▶ **TASK PROMPT**
Rewrite the rows below, starting at the line containing "841x1200 pixels." and ending after the line containing "Open the highlighted D盾_官页 announcement link", with "tweet" swapped for "post" and everything else unchanged. Omit the pictures from your answer.

▶ **PROVIDED DATA**
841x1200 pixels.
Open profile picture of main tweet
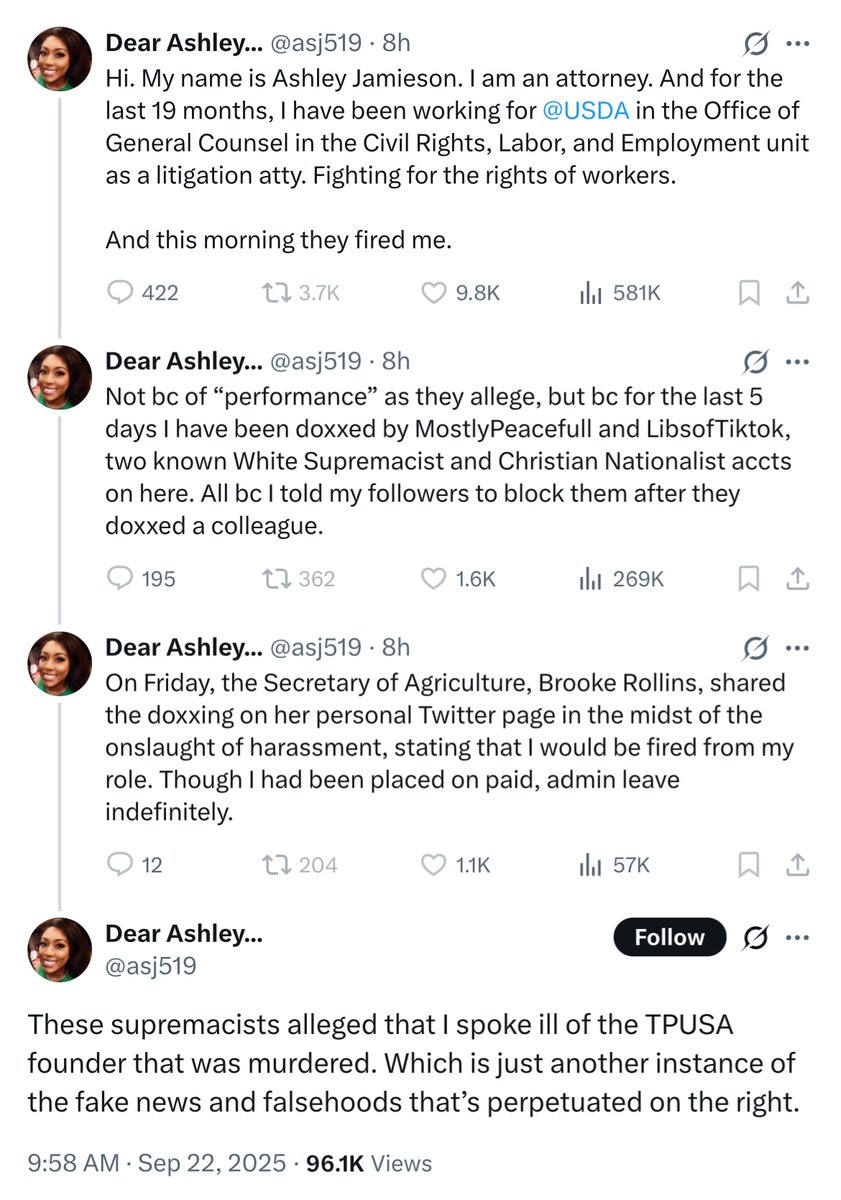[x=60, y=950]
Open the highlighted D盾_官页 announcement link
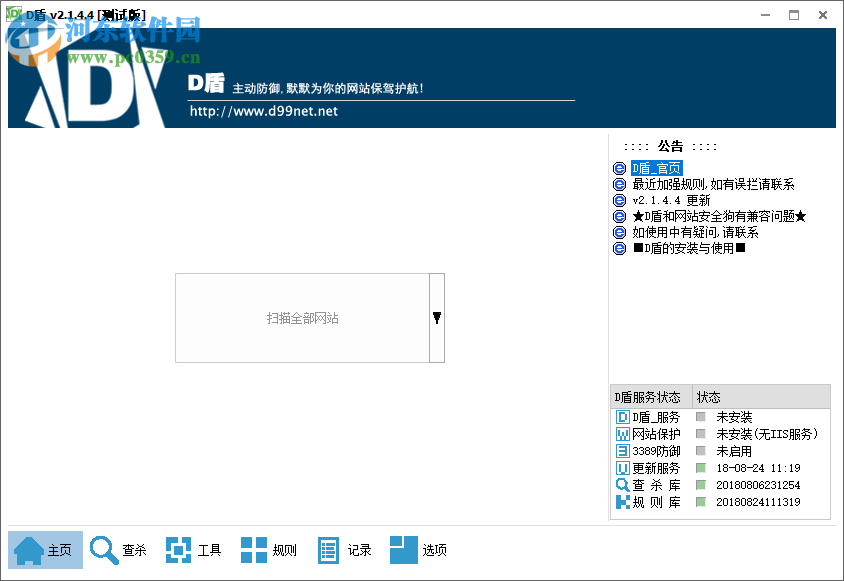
--
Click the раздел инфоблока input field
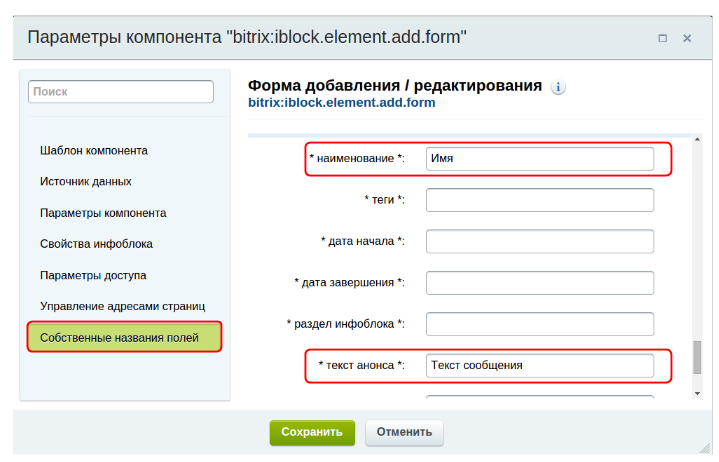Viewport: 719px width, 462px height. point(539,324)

▶ **THE REPLY**
841x1200 pixels.
Open profile picture of main post
[x=60, y=950]
Open the highlighted D盾_官页 announcement link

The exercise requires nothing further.